Personal information
- Born: October 1, 2000 (age 25) Virginia Beach, Virginia, U.S.
- Listed height: 5 ft 11 in (1.80 m)
- Listed weight: 190 lb (86 kg)

Career information
- High school: Frank W. Cox (Virginia Beach, Virginia)
- College: Virginia Tech (2019–2021) Kentucky (2022–2023)
- NFL draft: 2024: undrafted

Career history
- Baltimore Ravens (2024)*; Carolina Panthers (2024)*;
- * Offseason or practice squad member only
- Stats at Pro Football Reference

= Tayvion Robinson =

American football player (born 2000)

Tayvion Robinson (born October 1, 2000) is an American professional football wide receiver. He played college football for the Virginia Tech Hokies and the Kentucky Wildcats.

==Early life==
Robinson attended high school at Frank W. Cox. Coming out of high school, Robinson held offers from schools such as Maryland, Ohio State, Nebraska, Virginia, and South Carolina. Robinson ultimately decided to commit to play college football for the Virginia Tech Hokies.

==College career==
=== Virginia Tech ===
In Robinson's freshman season with the Hokies in 2019, he totaled 31 receptions for 404 yards and a touchdown, while also adding 132 rushing yards. In the 2020 season, Robinson made 38 catches for 592 yards and three touchdown, while also rushing for 48 yards. During the 2021 season, Robinson tallied 44 receptions for 559 yards and five touchdowns. After the conclusion of the 2021 season, Robinson decided to enter the NCAA transfer portal.

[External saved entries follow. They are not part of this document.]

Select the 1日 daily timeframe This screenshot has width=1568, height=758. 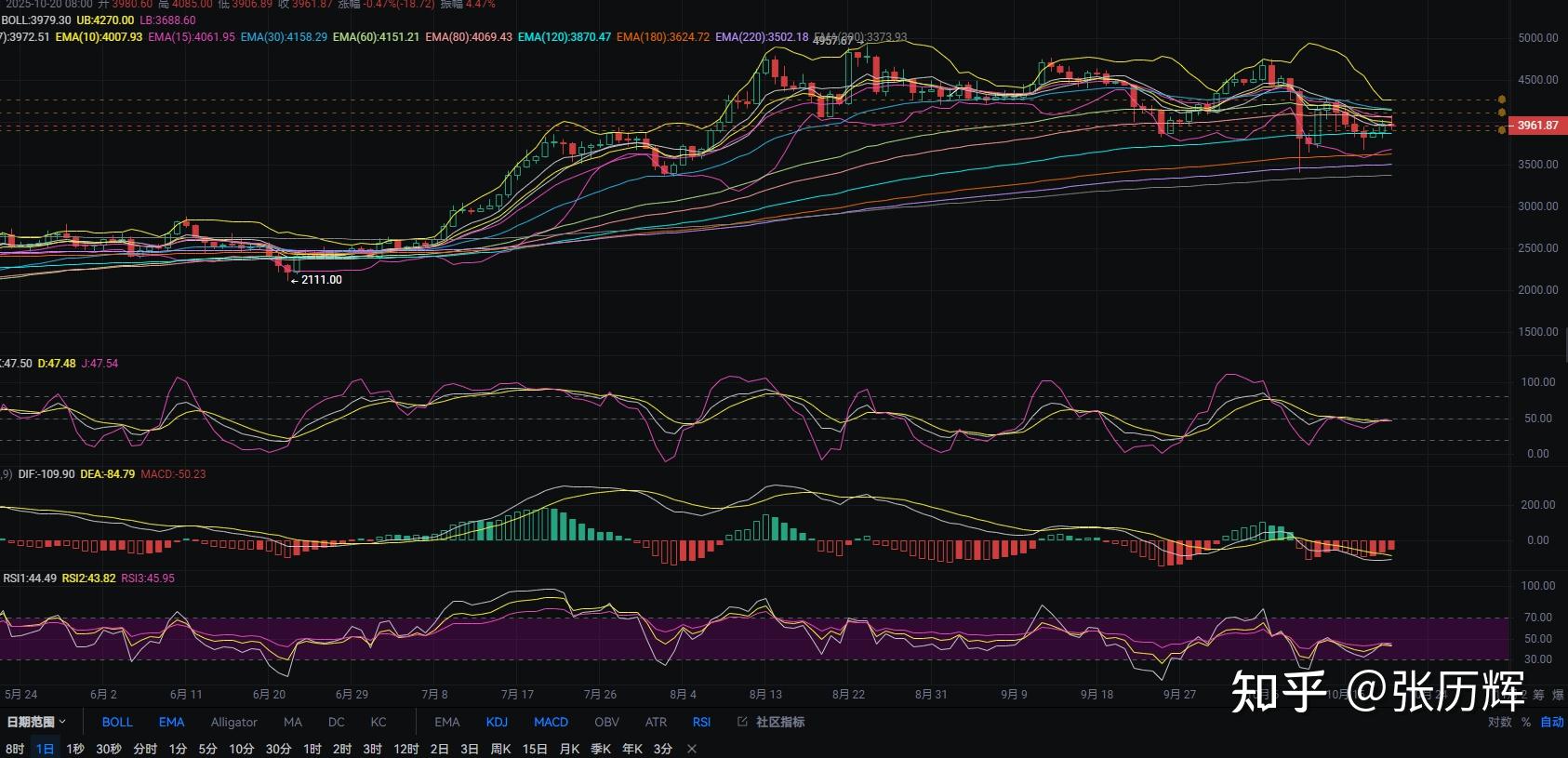[x=45, y=749]
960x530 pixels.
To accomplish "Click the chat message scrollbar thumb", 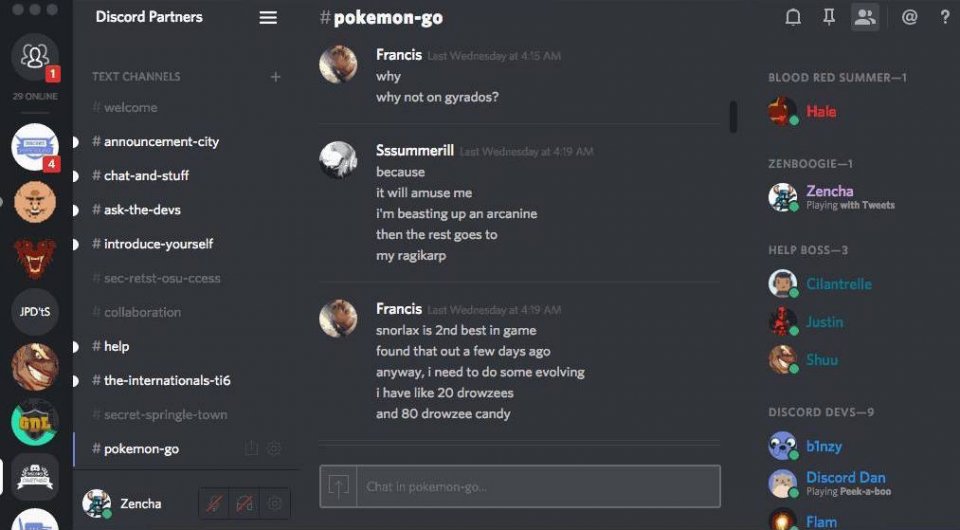I will (x=733, y=116).

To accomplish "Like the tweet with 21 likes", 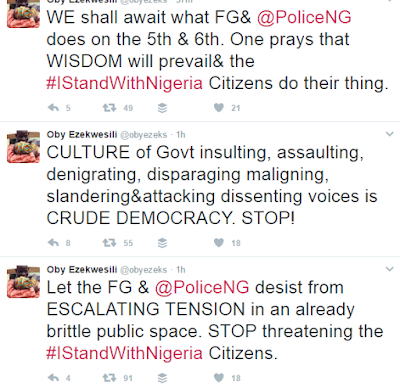I will click(x=219, y=108).
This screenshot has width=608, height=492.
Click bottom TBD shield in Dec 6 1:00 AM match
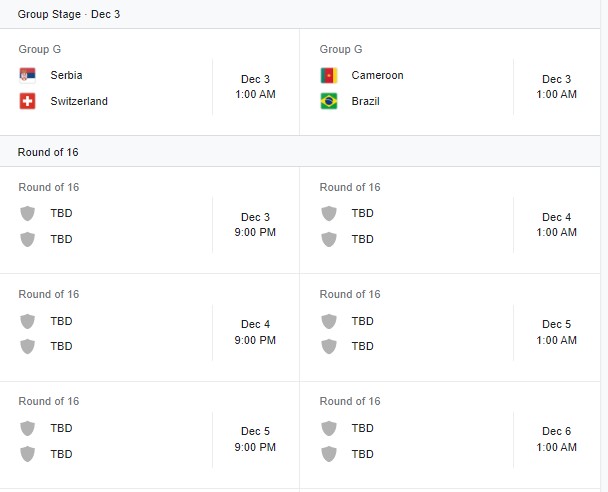(328, 454)
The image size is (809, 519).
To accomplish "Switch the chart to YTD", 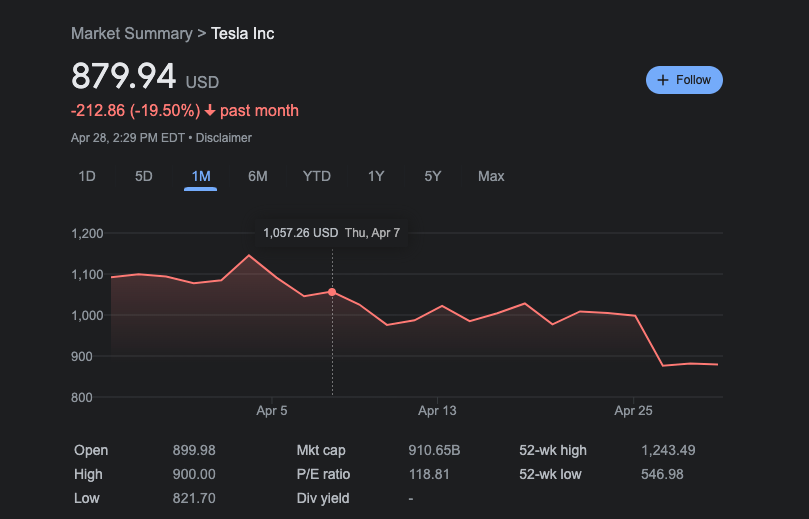I will point(317,176).
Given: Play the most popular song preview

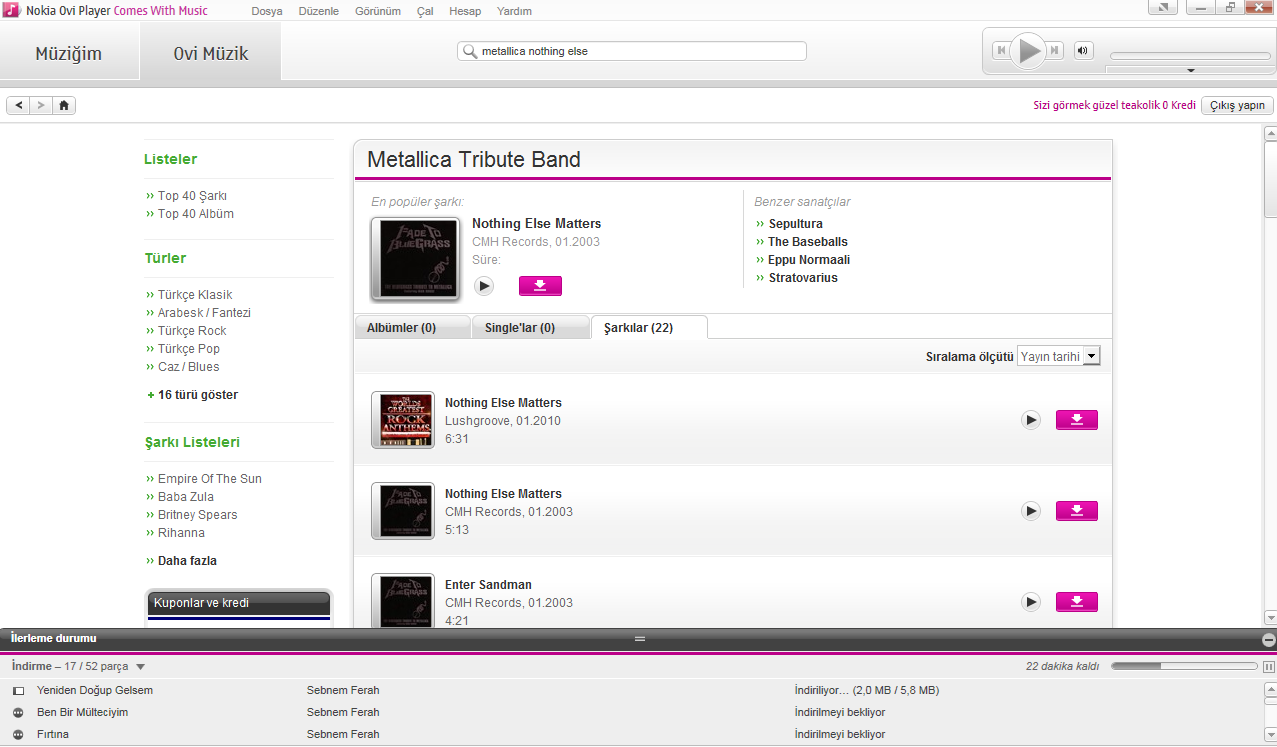Looking at the screenshot, I should click(484, 286).
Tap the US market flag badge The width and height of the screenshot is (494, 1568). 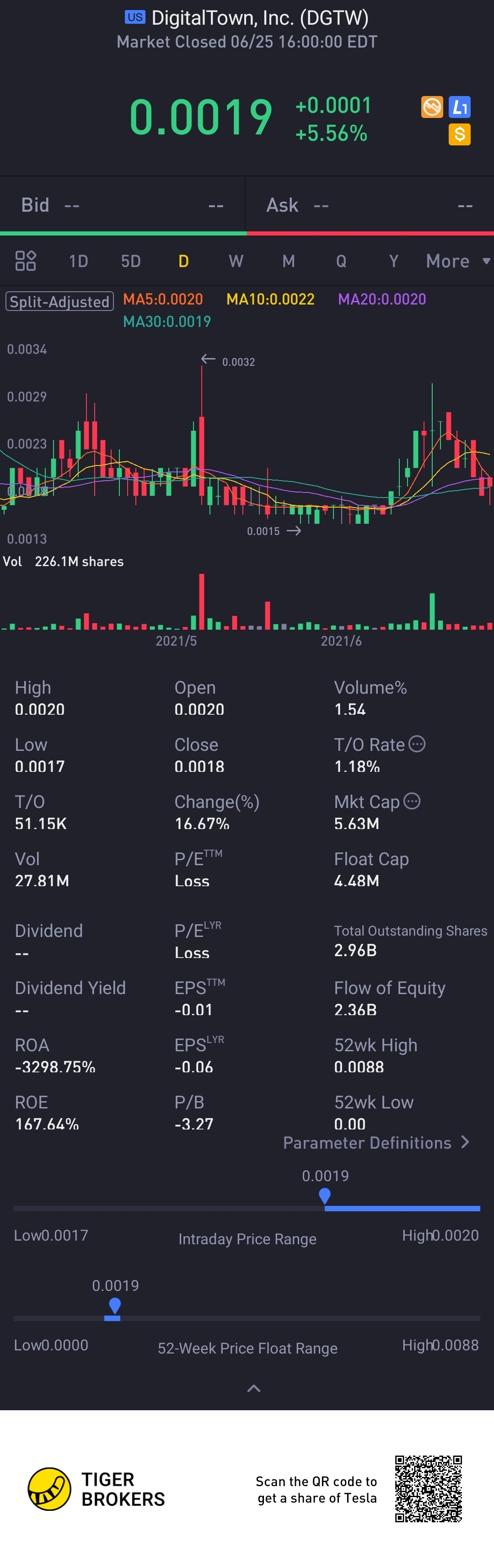(134, 17)
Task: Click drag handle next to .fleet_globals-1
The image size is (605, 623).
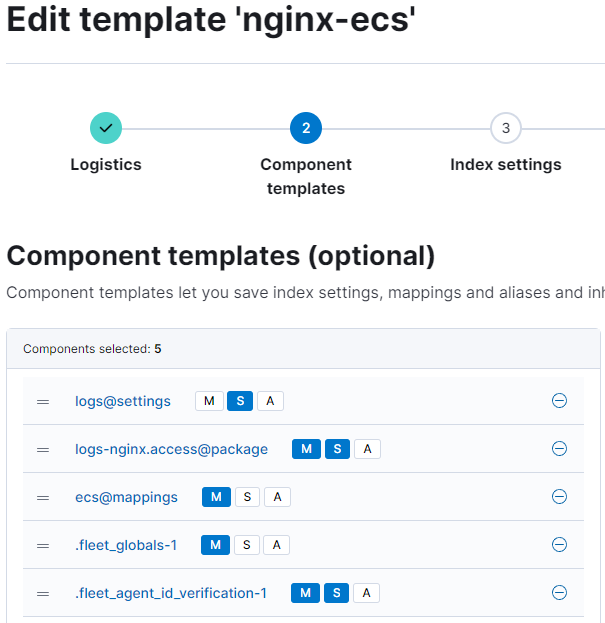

Robinson finished his career at Virginia Tech with 113 receptions for 1,155 yards and nine touchdowns, while also rushing for 227 yards in 29 carries.

=== Kentucky ===
Robinson decided to transfer to play for the Kentucky Wildcats. In Robinson's debut with Kentucky, he hauled in six receptions for 136 yards in a win over Miami Ohio. In week four of the 2022 season, Robinson made seven catches for 147 yards and two touchdowns, as he helped the Wildcats beat Northern Illinois. During Robinson's first season with the Wildcats in 2022 he hauled in 40 receptions for 497 yards and three touchdowns, while also adding 38 rushing yards. During the 2023 season, Robinson brought in 37 receptions for 507 yards and four touchdowns. After the conclusion of the 2023 season, Robinson declared for the 2024 NFL draft.

==Professional career==

Pre-draft measurables
| Height | Weight | Arm length | Hand span | 40-yard dash | 10-yard split | 20-yard split | 20-yard shuttle | Three-cone drill | Vertical jump | Broad jump | Bench press |
| 5 ft 10+1⁄2 in (1.79 m) | 191 lb (87 kg) | 31 in (0.79 m) | 9+1⁄4 in (0.23 m) | 4.76 s | 1.62 s | 2.78 s | 4.56 s | 7.02 s | 32.0 in (0.81 m) | 9 ft 9 in (2.97 m) | 13 reps |
All values from NFL Combine/Pro Day

===Baltimore Ravens===
Robinson signed with the Baltimore Ravens as an undrafted free agent on May 3, 2024. He was waived by the Ravens on June 26.

=== Carolina Panthers ===
Robinson signed with the Carolina Panthers on July 30, 2024. He was waived/injured on August 19.